More highly effective derivatives of the rapid-acting artemisinin were combined with other anti-malarial compounds to slow down the likelihood of resistance developing, and by the early 2000s became the frontline preferred product globally for use against the deadly falciparum malaria. It saved literally millions of lives, mostly among small children.
Then, in 2002, came the dreaded news, parasite resistance to the artemisinin-based drugs had been detected in the eastern region of Cambodia, the same general area where chloroquine resistance had first emerged.
From here it jumped into Thailand, and soon it was present in Myanmar, Vietnam, Laos, and the threat now existed that it would jump to Africa, where there was no alternative drug available for the most lethal form of malaria. Thankfully, the drug-resistant strains of the malaria parasites have remained confined to Southeast Asia, but it is only a matter of time before the jump occurs, and that will spell disaster.
The race is now on to find a new drug to take over from artemisinin, but that takes years and millions of dollars.
Fighting malaria is largely based on providing people with insecticide-impregnated bednets, or spraying walls of households with insecticides, and also testing people to find those with malaria parasites and treating them so that they do not infect mosquitoes and ultimately other people.
This relatively simple combination is what resulted in the dramatic reductions of malaria cases between 2000 and 2010, before the limits of their efficiency were reached. Now outdoor biting and insecticide resistance are among the most serious challenges confronting the malaria war.
Most difficult to deal with is malaria transmission that takes place among mobile or migrant peoples and forest-workers, groups which have lifestyles that take them beyond the reach of malaria protection. This is our current frontier, where malaria continues to smoulder and jump to new foci, and where we have to find new ways to stop transmission.
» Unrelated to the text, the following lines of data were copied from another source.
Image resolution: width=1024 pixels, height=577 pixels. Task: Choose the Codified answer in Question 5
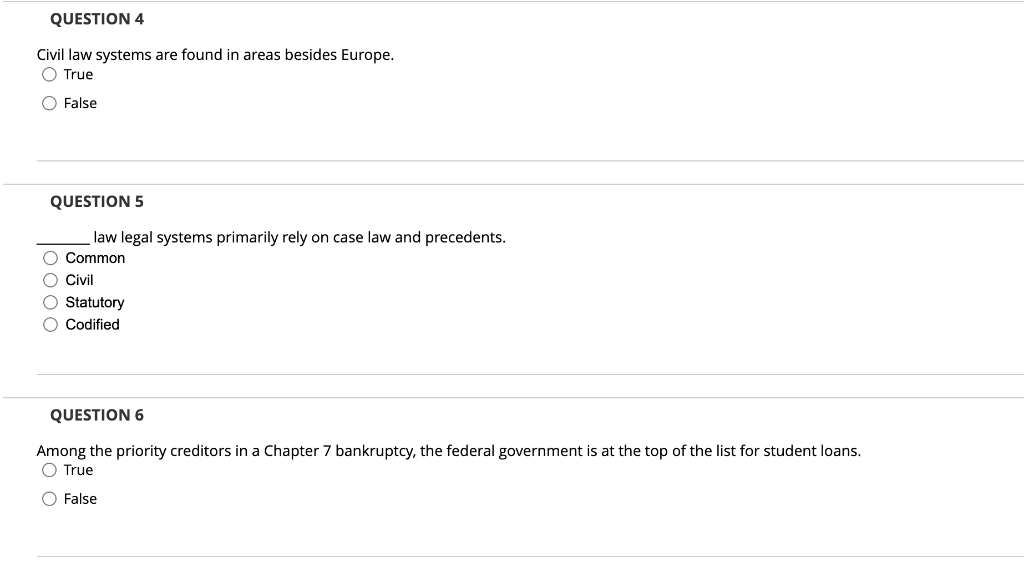(x=50, y=323)
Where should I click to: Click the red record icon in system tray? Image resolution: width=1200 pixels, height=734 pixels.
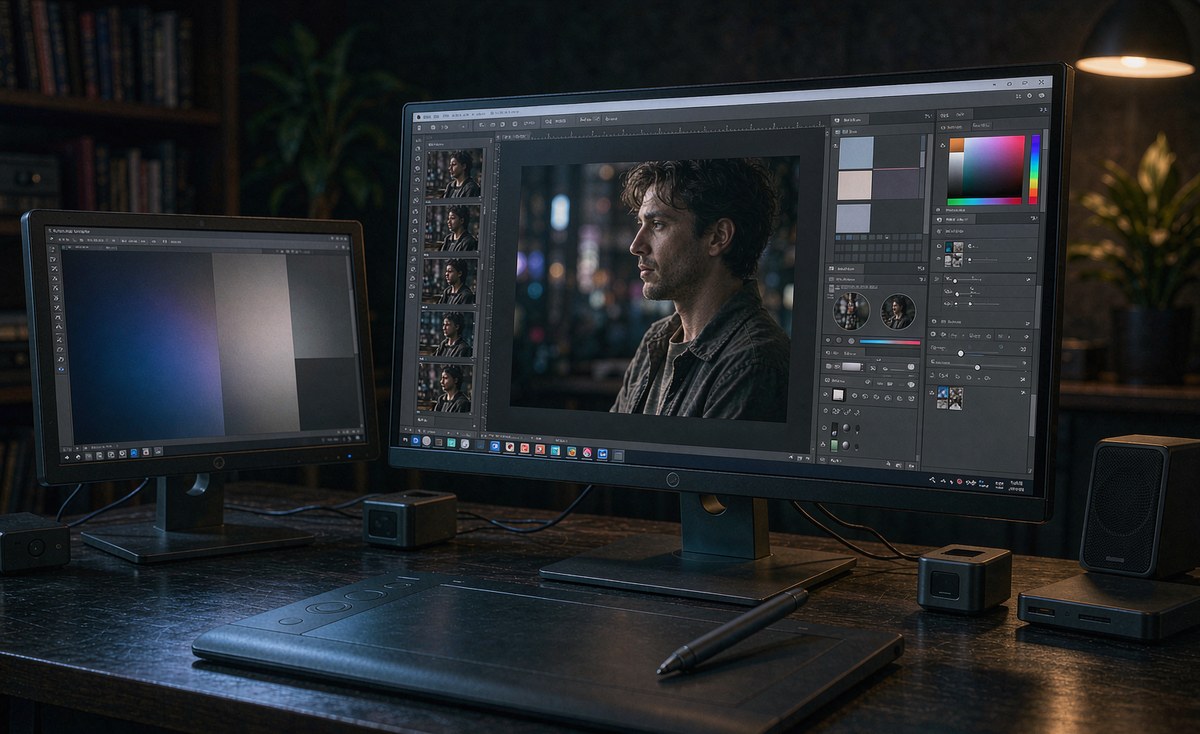(x=962, y=483)
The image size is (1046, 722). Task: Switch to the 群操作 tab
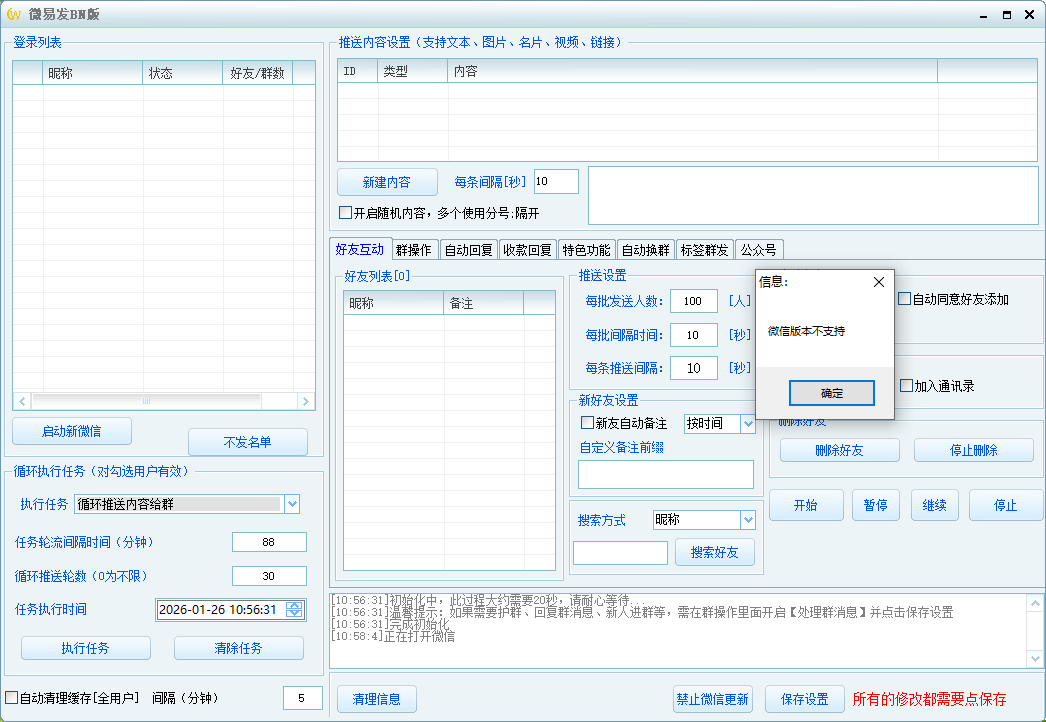point(414,249)
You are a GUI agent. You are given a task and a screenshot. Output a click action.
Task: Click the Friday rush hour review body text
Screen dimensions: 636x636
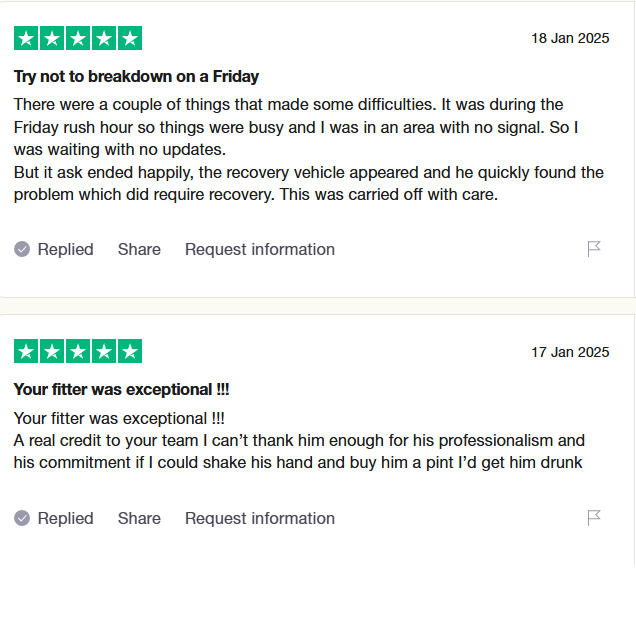tap(309, 149)
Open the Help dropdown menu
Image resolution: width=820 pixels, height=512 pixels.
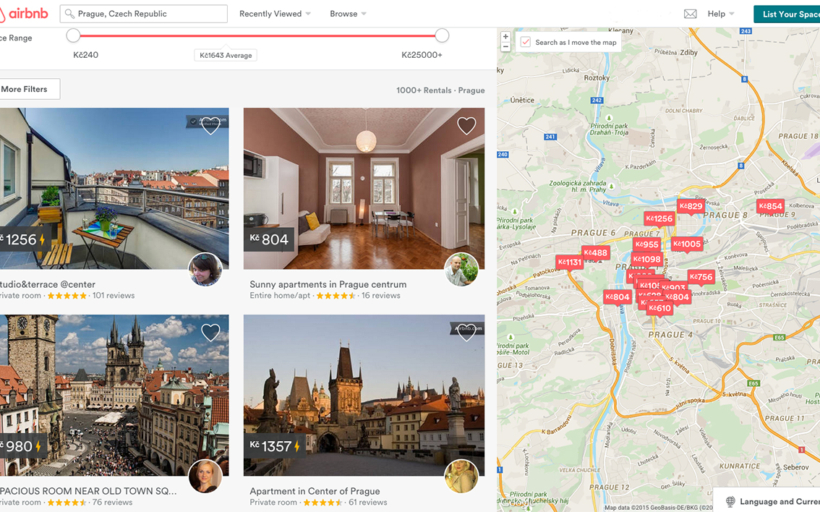click(x=721, y=14)
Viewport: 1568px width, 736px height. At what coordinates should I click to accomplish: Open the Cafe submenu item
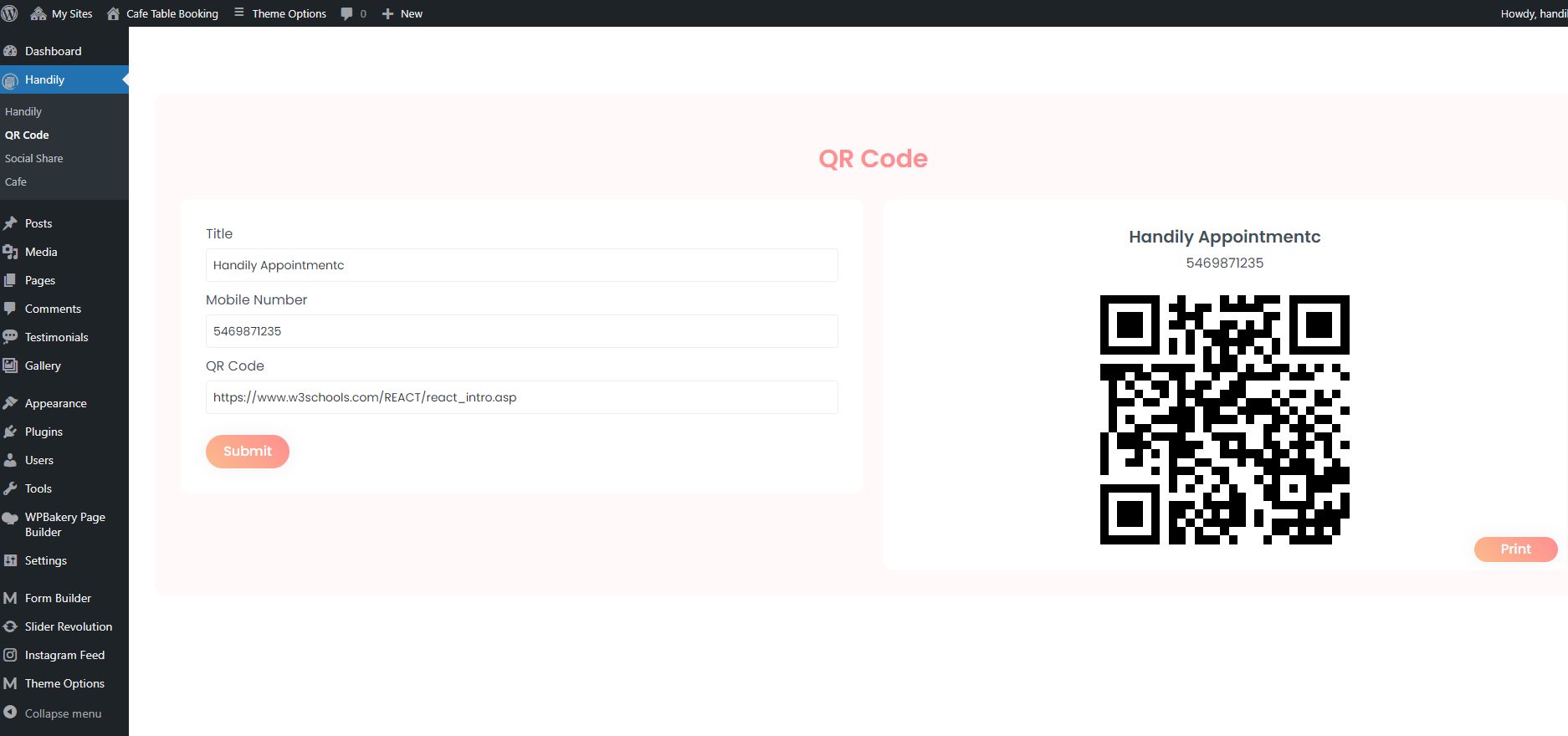16,181
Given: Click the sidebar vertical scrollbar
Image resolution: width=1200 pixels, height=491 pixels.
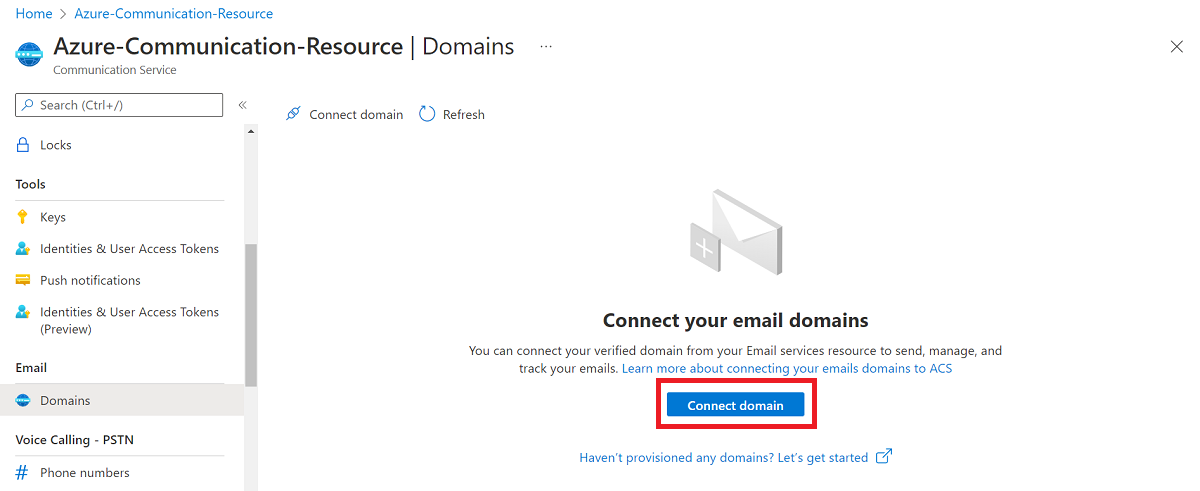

Scientists are advocating for integrated approaches, to find these core areas of transmission, get the understanding and cooperation of these people who often are engaged in illegal activities and therefore avoid contact. Moreover, to provide them with a combination of preventive drugs that kill parasites before they can enter the liver to reproduce, and transmission-stopping drugs that kill a particular stage of the parasite that infects mosquitoes.
We have shown in multiple countries that malaria elimination can be achieved with existing tools, and that we need not wait for a vaccine and improved tools to throttle this deadly disease into local extinction, we already have the means.
If China can do it, and so too Sri Lanka, the rest of Asia can also do it. And in truth, they are already well down the path of doing so, as annual statistics prove.